_WHAT IS EXPECTED:_ Could you reproduce all of the following entries exactly?

_RECORD EXCERPTS:_
----
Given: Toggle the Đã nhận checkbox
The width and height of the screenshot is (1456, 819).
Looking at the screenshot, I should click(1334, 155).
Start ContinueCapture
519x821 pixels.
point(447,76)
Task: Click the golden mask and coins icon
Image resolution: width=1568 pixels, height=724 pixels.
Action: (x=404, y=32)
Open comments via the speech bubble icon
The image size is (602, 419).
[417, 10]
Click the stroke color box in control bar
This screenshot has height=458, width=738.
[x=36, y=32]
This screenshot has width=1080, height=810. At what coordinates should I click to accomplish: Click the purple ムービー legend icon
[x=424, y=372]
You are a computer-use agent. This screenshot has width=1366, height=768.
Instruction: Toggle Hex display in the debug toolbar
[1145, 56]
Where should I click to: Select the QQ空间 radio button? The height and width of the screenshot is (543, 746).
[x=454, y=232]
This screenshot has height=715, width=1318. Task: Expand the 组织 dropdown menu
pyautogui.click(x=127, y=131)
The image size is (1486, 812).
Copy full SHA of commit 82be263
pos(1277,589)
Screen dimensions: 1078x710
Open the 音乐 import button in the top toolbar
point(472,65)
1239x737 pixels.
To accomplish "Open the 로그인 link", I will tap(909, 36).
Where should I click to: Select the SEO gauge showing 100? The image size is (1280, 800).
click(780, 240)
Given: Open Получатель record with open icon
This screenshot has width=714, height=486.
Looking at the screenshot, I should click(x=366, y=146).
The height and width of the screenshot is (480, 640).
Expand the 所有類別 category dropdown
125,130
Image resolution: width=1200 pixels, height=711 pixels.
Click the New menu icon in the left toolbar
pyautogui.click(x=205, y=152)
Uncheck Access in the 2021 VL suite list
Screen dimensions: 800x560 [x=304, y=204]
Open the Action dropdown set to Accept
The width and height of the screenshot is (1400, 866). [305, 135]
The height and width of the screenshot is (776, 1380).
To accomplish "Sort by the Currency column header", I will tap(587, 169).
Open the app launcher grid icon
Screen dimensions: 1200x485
----
_OUTPUT BELOW:_
Given: Toggle the Đã nhận checkbox
The width and height of the screenshot is (1456, 819).
Looking at the screenshot, I should click(1334, 155).
Start ContinueCapture
519x821 pixels.
point(447,76)
Task: Click the golden mask and coins icon
Image resolution: width=1568 pixels, height=724 pixels.
Action: (x=404, y=32)
Open comments via the speech bubble icon
The image size is (602, 419).
[417, 10]
Click the stroke color box in control bar
This screenshot has height=458, width=738.
[x=36, y=32]
This screenshot has width=1080, height=810. At what coordinates should I click to accomplish: Click the purple ムービー legend icon
[x=424, y=372]
You are a computer-use agent. This screenshot has width=1366, height=768.
Instruction: Toggle Hex display in the debug toolbar
[1145, 56]
Where should I click to: Select the QQ空间 radio button? The height and width of the screenshot is (543, 746).
[x=454, y=232]
This screenshot has height=715, width=1318. Task: Expand the 组织 dropdown menu
pyautogui.click(x=127, y=131)
The image size is (1486, 812).
Copy full SHA of commit 82be263
pos(1277,589)
Screen dimensions: 1078x710
Open the 音乐 import button in the top toolbar
point(472,65)
1239x737 pixels.
To accomplish "Open the 로그인 link", I will tap(909, 36).
Where should I click to: Select the SEO gauge showing 100? The image size is (1280, 800).
click(780, 240)
Given: Open Получатель record with open icon
This screenshot has width=714, height=486.
Looking at the screenshot, I should click(x=366, y=146).
The height and width of the screenshot is (480, 640).
Expand the 所有類別 category dropdown
125,130
Image resolution: width=1200 pixels, height=711 pixels.
Click the New menu icon in the left toolbar
pyautogui.click(x=205, y=152)
Uncheck Access in the 2021 VL suite list
Screen dimensions: 800x560 [x=304, y=204]
Open the Action dropdown set to Accept
The width and height of the screenshot is (1400, 866). [305, 135]
The height and width of the screenshot is (776, 1380).
To accomplish "Sort by the Currency column header", I will tap(587, 169).
Open the app launcher grid icon
Screen dimensions: 1200x485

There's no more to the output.